六歌仙は「古今和歌集」の選者の1人の紀貫之が、その仮名序で選んだ特にすぐれた歌人6人を指します。
 
紀貫之は、「六歌仙」という名称を使っていません。
これは、後世に作られた名なのです。
 
仮名序には、ただ「近き世にその名聞こえたる人」と書かれています。
また、官位の高い人は除いたという意味のことも記されています。

 

六歌仙
●在原業平 (ありわらのなりひら)17番
●僧正遍昭 (そうじょうへんじょう)12番
●小野小町 (おののこまち)9番
●文屋康秀 (ふんやのやすひで)22番
●喜撰法師 (きせんほうし)8番
●大伴黒主 (おおとものくろぬし)

六歌仙のうち、在原業平小野小町、文屋康秀は、多くの歌合で顔を合わせていた友人でした。僧正遍照も同じくです。
この4人は、割と性格が際立っているので、覚えやすいです。
仲良し4人組として丸っと覚えましょう。
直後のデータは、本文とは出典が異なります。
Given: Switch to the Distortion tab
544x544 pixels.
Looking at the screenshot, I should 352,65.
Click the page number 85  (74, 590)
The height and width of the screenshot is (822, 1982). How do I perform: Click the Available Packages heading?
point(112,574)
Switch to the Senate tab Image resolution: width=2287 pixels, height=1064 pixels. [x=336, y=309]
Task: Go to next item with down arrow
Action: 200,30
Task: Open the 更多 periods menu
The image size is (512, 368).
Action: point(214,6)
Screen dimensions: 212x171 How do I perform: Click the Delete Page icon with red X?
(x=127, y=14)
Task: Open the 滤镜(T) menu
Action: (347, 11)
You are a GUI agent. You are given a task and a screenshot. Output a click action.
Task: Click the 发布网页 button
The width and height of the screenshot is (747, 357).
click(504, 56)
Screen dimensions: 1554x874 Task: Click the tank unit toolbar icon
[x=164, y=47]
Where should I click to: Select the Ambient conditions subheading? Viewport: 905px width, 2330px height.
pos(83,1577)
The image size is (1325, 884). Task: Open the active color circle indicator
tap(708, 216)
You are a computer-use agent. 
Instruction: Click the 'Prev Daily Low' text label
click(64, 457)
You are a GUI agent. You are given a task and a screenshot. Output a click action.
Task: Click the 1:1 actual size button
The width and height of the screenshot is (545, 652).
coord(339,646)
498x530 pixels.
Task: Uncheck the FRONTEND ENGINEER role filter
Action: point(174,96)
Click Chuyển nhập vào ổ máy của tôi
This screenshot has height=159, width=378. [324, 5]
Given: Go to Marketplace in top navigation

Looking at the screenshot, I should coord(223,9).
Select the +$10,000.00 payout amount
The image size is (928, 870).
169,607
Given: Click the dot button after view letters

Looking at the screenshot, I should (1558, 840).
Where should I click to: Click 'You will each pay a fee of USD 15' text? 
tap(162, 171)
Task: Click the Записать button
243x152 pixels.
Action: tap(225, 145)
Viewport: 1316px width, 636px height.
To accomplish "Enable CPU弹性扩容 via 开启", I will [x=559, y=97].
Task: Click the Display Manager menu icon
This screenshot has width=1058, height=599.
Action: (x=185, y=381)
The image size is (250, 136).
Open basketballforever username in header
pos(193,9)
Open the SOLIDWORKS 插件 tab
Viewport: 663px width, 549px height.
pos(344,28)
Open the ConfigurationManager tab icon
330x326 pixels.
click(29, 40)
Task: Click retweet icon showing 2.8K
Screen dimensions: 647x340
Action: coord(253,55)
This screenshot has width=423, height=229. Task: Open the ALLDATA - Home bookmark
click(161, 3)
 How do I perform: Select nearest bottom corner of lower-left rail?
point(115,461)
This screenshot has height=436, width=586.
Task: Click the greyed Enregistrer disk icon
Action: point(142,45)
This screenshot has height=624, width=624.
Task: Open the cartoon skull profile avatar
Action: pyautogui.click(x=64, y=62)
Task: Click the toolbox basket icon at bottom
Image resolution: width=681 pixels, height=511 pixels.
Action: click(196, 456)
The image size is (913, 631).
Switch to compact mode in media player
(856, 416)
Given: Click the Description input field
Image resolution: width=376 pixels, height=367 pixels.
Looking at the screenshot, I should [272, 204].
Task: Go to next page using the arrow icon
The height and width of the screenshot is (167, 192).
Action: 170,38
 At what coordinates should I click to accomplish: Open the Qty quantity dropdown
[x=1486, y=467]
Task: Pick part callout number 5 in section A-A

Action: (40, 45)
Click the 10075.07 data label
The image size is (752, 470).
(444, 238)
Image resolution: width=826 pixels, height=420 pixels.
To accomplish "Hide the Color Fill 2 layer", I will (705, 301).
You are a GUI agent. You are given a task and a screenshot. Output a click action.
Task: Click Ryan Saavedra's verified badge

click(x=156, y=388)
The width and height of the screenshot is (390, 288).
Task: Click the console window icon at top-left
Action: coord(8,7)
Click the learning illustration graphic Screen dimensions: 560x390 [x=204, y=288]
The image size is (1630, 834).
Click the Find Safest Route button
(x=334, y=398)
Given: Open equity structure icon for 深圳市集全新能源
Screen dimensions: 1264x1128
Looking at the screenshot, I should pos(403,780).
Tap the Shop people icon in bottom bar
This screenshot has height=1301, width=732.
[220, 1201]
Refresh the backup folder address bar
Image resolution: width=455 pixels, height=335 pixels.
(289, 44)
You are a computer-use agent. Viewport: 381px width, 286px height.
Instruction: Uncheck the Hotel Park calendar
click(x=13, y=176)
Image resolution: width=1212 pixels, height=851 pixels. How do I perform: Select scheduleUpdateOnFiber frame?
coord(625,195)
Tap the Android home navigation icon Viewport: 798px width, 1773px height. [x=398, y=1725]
(^^)v
 
喜撰法師は、宇治で隠遁生活を送っていて、残っている歌はこの8番のみです。
大伴黒主(大友黒主)は、六歌仙で唯一、「百人一首」に選ばれていません。
生没年不詳であまり詳しい事がわかっていない人です。
 
6人なのでそのまま覚えられると思いますが、語呂合わせをひとつ。
 
「大・小の・僧が・喜ぶ・文(ふみ)が・在る」
⇒「大伴・小町・僧正・喜撰・文屋・在原」

 

 

紀貫之による「評価」

紀貫之は、優れた6人と選んでいる割には、結構厳しい評価を下しています。
それは、彼の性格にもよるでしょうが、柿本人麻呂と山部赤人という二大歌仙を偉大な歌人と考えていたため、彼らには及ばないとみなした評価のようです。
 
「仮名序」の文とその訳を紹介します。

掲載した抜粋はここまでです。